ROCm / MIOpen

AMD's Machine Intelligence Library
https://rocm.docs.amd.com/projects/MIOpen/en/latest/
Other
1.09k stars 231 forks source link

[Tests]All tests in the same test suite must use the same test fixture class #3202

Closed xinlipn closed 3 months ago

xinlipn commented 3 months ago

miopen_gtest failed on Navi3x, MI200 etc with the following message:

[ ERROR ] /opt/rocm/cget/build/tmp-c4f1a42bcee536579a1248d25169f834201170c187fc6d80e8c510a7d28f6f48/googletest-1.14.0/googletest/src/gtest.cc:2788:: /home/bharriso/Source/MIOpen_WIP/MIOpen/test/gtest/conv_3d.cpp:117: Attempted redefinition of test suite GPU_conv3d_FP32. All tests in the same test suite must use the same test fixture class. However, in test suite GPU_conv3d_FP32, you tried to define a test using a fixture class different from the one used earlier. This can happen if the two fixture classes are from different namespaces and have the same name. You should probably rename one of the classes to put the tests into different test suites. Aborted (core dumped)

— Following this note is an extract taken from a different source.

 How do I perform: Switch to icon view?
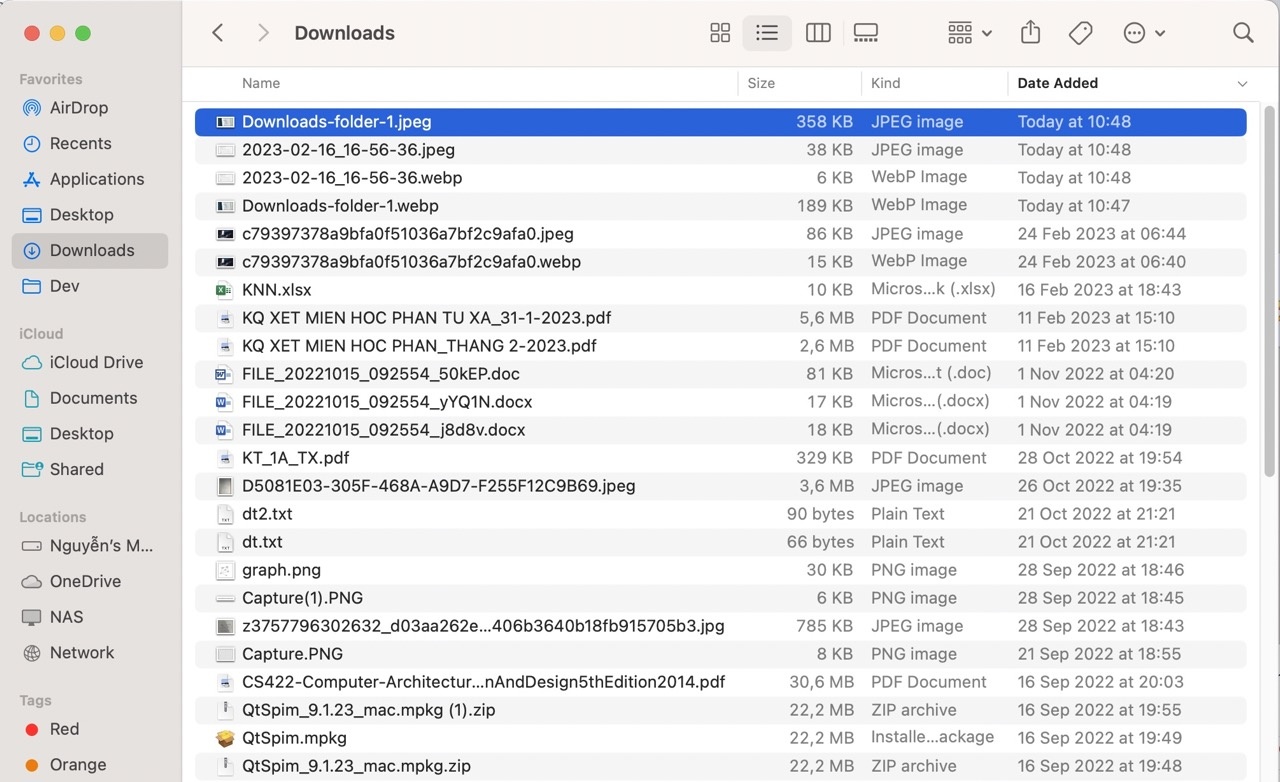719,32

Ticket: https://ontrack-internal.amd.com/projects/LWPMIOPEN/issues/LWPMIOPEN-1023

Log with fix namespacefix.log

BrianHarrisonAMD commented 3 months ago

@xinlipn the name conflict was the same issue as we were seeing on Navi? Just a bit surprised since the logs I saw from Navi seemed to not print out an error, and just curious if you know why.

Otherwise, looks good to me!

xinlipn commented 3 months ago

@xinlipn the name conflict was the same issue as we were seeing on Navi? Just a bit surprised since the logs I saw from Navi seemed to not print out an error, and just curious if you know why.

Otherwise, looks good to me!

@BrianHarrisonAMD , Thanks for the comments. The unsupported ASIC is a different issue.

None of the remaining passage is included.